PROBLEM TO WORK ON | All that is needed is a count of the lines in this data that contain the word "computer".

------------------------------------------------

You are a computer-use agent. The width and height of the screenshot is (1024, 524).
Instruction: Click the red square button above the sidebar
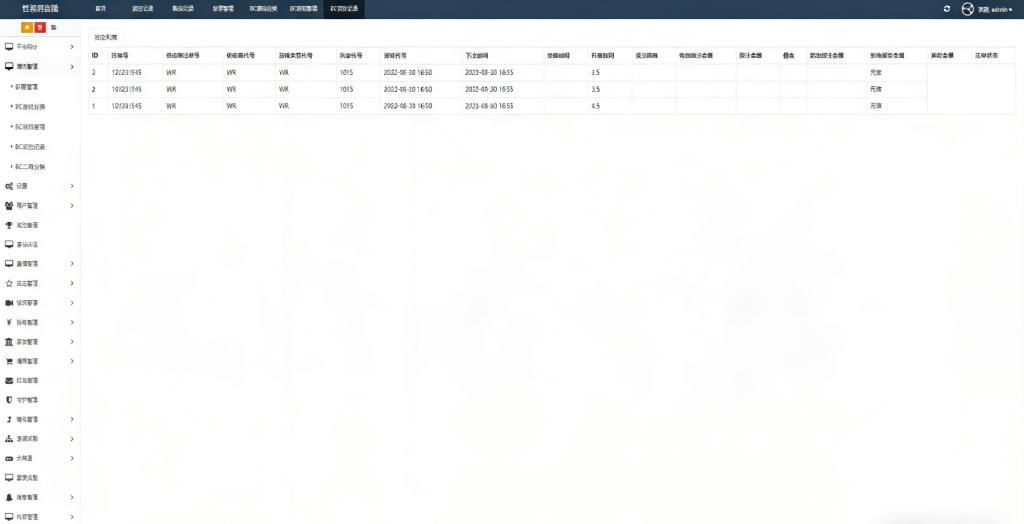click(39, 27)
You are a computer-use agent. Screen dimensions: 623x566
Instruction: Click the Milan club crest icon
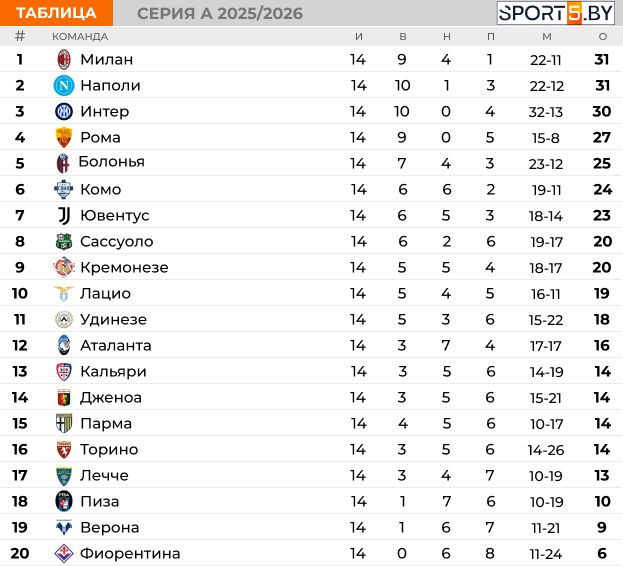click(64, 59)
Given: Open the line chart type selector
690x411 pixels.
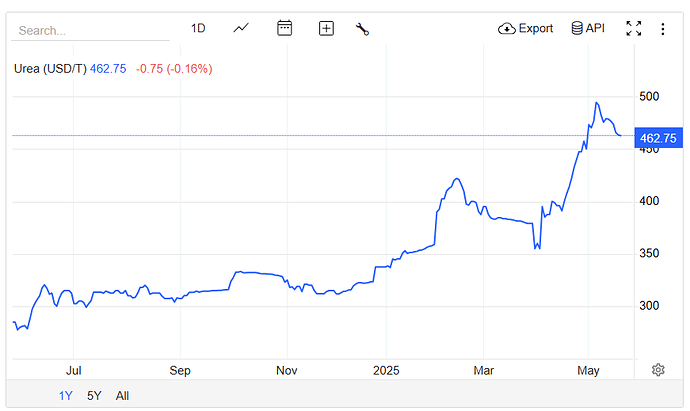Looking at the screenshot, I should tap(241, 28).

------------------------------------------------

FINISHED EXERCISE | 2